_DATA EXTRACT_.

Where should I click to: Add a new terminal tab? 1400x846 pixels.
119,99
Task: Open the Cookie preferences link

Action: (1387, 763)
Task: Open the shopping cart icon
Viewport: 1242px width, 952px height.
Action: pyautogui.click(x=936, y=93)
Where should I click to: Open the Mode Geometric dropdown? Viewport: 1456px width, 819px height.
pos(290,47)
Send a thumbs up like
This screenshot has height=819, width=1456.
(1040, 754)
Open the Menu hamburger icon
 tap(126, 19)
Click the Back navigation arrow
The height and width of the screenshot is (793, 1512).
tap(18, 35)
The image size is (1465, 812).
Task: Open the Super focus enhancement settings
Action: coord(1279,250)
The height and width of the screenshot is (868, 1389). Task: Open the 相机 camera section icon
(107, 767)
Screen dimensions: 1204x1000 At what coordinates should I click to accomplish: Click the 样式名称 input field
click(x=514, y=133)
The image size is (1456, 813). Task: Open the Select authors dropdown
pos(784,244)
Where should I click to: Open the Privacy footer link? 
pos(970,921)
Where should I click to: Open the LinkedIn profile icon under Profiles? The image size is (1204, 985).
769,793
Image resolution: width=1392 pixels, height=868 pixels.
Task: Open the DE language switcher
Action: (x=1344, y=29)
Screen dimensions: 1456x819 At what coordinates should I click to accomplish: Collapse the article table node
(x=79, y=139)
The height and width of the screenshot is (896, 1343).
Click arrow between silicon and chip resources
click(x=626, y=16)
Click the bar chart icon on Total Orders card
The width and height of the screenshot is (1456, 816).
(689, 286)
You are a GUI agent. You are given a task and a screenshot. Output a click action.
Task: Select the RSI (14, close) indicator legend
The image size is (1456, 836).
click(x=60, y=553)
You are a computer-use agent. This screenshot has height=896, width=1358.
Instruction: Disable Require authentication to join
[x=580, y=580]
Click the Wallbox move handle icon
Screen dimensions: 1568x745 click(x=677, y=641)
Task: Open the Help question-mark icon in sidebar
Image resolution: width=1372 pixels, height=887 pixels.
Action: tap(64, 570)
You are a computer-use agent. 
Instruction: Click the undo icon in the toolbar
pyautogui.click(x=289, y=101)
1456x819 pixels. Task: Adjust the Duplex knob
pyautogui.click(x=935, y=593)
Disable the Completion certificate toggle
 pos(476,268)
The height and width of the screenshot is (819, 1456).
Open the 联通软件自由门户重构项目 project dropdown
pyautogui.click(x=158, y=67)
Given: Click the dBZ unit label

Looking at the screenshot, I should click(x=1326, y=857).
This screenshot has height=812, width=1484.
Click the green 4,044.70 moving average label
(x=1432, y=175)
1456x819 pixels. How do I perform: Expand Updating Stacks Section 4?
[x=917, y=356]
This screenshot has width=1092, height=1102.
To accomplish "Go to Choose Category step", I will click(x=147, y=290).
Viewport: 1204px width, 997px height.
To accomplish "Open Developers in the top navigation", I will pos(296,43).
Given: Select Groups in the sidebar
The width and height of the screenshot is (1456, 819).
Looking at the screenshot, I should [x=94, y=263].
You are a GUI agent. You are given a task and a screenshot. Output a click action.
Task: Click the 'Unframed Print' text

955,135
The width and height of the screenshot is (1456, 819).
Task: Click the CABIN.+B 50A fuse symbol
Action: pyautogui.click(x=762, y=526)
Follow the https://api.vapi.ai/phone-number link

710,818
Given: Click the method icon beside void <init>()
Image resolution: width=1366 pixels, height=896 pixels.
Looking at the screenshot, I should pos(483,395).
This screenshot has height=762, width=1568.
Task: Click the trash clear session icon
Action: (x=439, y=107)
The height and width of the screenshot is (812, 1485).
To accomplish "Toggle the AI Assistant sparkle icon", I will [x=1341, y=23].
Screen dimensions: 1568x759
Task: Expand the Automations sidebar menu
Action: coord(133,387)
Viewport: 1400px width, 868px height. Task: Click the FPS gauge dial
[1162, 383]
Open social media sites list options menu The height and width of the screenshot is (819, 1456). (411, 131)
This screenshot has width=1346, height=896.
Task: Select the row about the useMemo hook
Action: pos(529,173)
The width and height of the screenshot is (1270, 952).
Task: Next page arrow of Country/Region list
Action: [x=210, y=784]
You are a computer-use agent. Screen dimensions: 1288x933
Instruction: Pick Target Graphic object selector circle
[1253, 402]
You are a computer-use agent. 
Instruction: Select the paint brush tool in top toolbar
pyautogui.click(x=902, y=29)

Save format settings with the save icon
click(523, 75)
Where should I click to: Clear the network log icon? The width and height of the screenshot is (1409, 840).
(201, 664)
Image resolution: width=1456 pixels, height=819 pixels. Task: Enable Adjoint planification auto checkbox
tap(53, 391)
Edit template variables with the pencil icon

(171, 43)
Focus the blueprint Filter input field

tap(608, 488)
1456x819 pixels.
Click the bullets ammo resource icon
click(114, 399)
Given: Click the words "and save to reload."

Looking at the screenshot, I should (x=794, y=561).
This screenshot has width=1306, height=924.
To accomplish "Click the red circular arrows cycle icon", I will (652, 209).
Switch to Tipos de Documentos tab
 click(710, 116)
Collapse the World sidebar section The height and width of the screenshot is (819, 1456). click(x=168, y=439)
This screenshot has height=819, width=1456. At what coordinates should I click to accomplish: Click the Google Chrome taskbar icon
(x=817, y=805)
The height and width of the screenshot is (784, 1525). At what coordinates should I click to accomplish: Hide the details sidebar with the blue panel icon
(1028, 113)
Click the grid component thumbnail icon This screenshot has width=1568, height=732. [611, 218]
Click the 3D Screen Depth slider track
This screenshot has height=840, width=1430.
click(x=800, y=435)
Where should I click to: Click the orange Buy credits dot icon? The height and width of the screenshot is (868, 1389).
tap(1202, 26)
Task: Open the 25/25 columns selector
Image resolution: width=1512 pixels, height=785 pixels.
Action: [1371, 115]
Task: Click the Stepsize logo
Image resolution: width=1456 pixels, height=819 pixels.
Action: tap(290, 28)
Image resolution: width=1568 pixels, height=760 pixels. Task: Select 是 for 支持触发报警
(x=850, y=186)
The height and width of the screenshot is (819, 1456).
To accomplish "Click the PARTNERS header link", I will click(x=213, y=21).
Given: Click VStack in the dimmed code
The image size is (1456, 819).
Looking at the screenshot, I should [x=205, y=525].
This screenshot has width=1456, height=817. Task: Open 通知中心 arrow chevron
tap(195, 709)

_WHAT THIS TASK INVOLVES_. Only the lines from the start of the material through the line containing "Click the Back navigation arrow" should be repeated, and they should be repeated exactly.

_FINAL ANSWER_.
Where should I click to: Add a new terminal tab? 1400x846 pixels.
119,99
Task: Open the Cookie preferences link

Action: (1387, 763)
Task: Open the shopping cart icon
Viewport: 1242px width, 952px height.
Action: pyautogui.click(x=936, y=93)
Where should I click to: Open the Mode Geometric dropdown? Viewport: 1456px width, 819px height.
pos(290,47)
Send a thumbs up like
This screenshot has height=819, width=1456.
(1040, 754)
Open the Menu hamburger icon
 tap(126, 19)
Click the Back navigation arrow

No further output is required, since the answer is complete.